March 17, 2006
Fight! Fight!! Fight!!!

'South Park'-Scientology Battle Rages On

NEW YORK - "South Park" has declared war on Scientology. Matt Stone and Trey Parker, creators of the animated satire, are digging in against the celebrity-endorsed religion after a controversial episode mocking outspoken Scientologist Tom Cruise was yanked abruptly from the schedule Wednesday — with an Internet report saying it was covert warfare by Cruise that led to its departure.

"So, Scientology, you may have won THIS battle, but the million-year war for earth has just begun!" the "South Park" creators said in a statement Friday in Daily Variety. "Temporarily anozinizing our episode will NOT stop us from keeping Thetans forever trapped in your pitiful man-bodies... You have obstructed us for now, but your feeble bid to save humanity will fail!"

The Internet blogger hollywoodinterrupted.com said Thursday that Cruise threatened to not promote "Mission: Impossible 3," a surefire summer blockbuster, if the offending episode ran.

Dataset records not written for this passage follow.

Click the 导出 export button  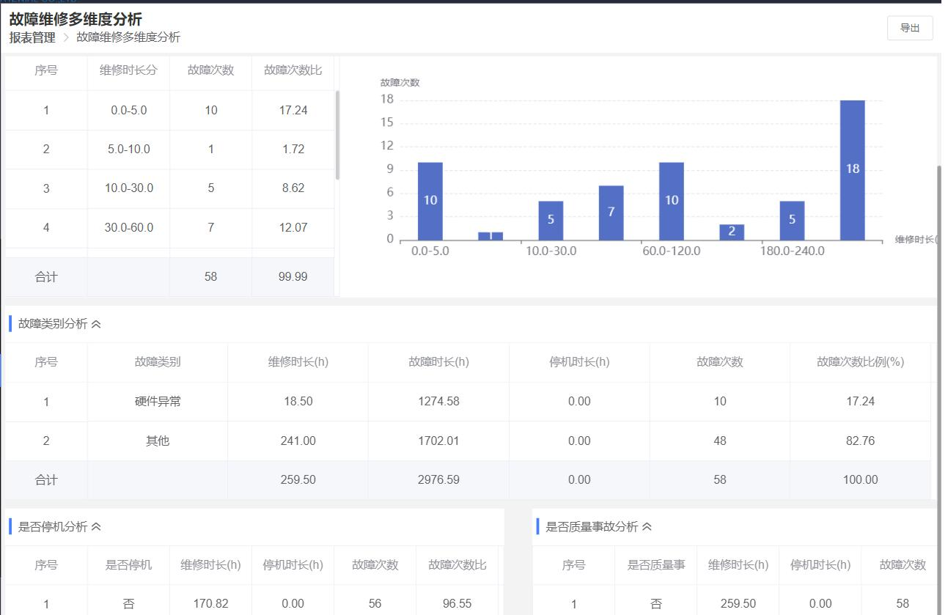909,28
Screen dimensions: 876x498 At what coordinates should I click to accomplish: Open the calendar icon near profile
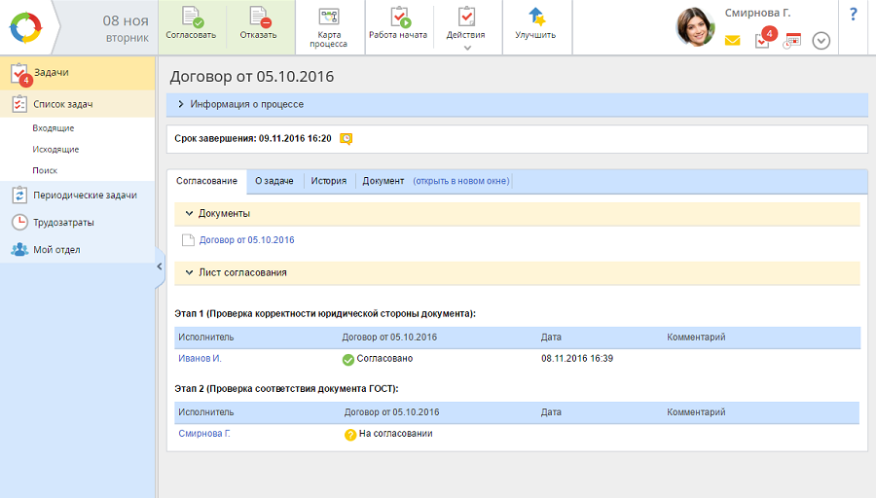792,41
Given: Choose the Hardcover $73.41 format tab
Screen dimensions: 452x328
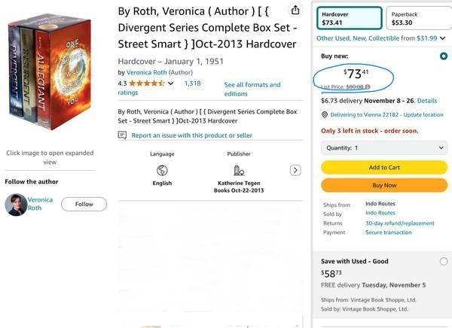Looking at the screenshot, I should click(349, 18).
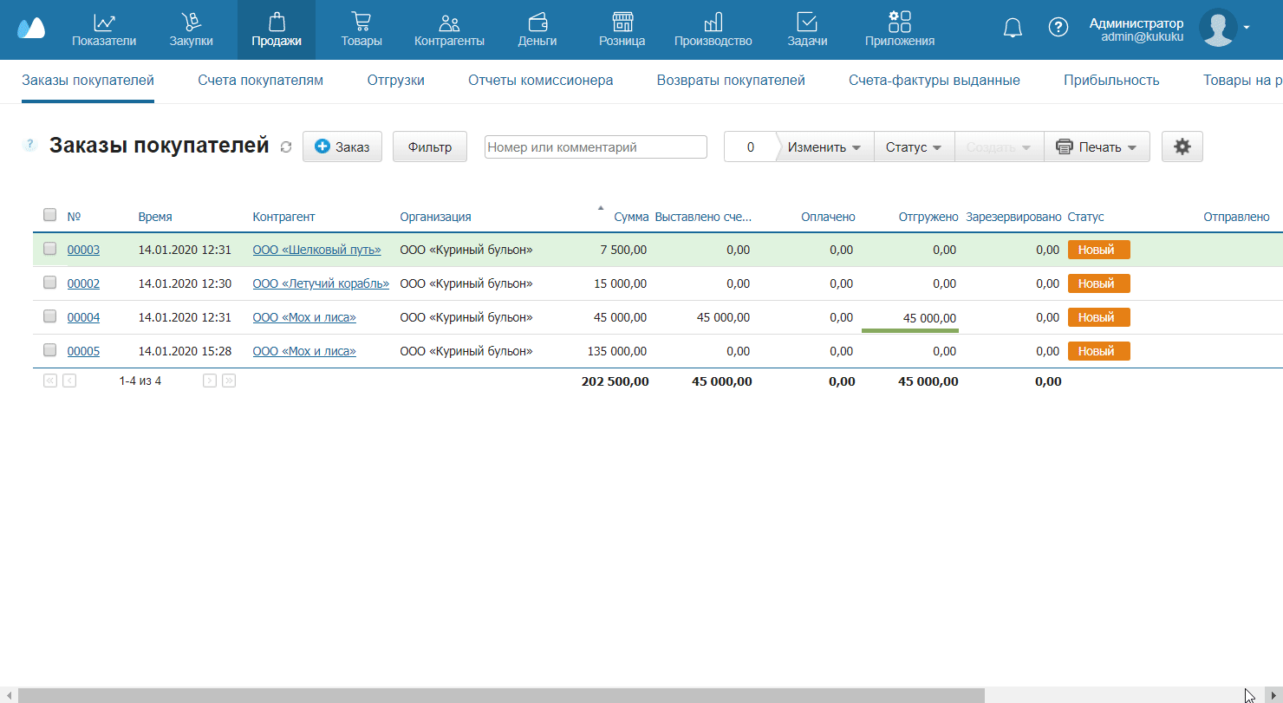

Comedy Central is owned by Viacom, as is Paramount, which is putting out the film.

But Cruise's representative, Arnold Robinson, told The Associated Press Friday that the mega-star made no such demands.

"Not true," Robinson said. "I can tell you that he never said that."

A call by The Associated Press to a Paramount representative was not returned Friday.

The episode in question, "Trapped in the Closet," which first aired last November, shows Scientology leaders hailing Stan, one of the show's four devilish fourth-graders, as a savior. A cartoon Cruise locks himself in a closet and won't come out. An animated John Travolta, another famous Scientologist, enters the closet to try to get him out.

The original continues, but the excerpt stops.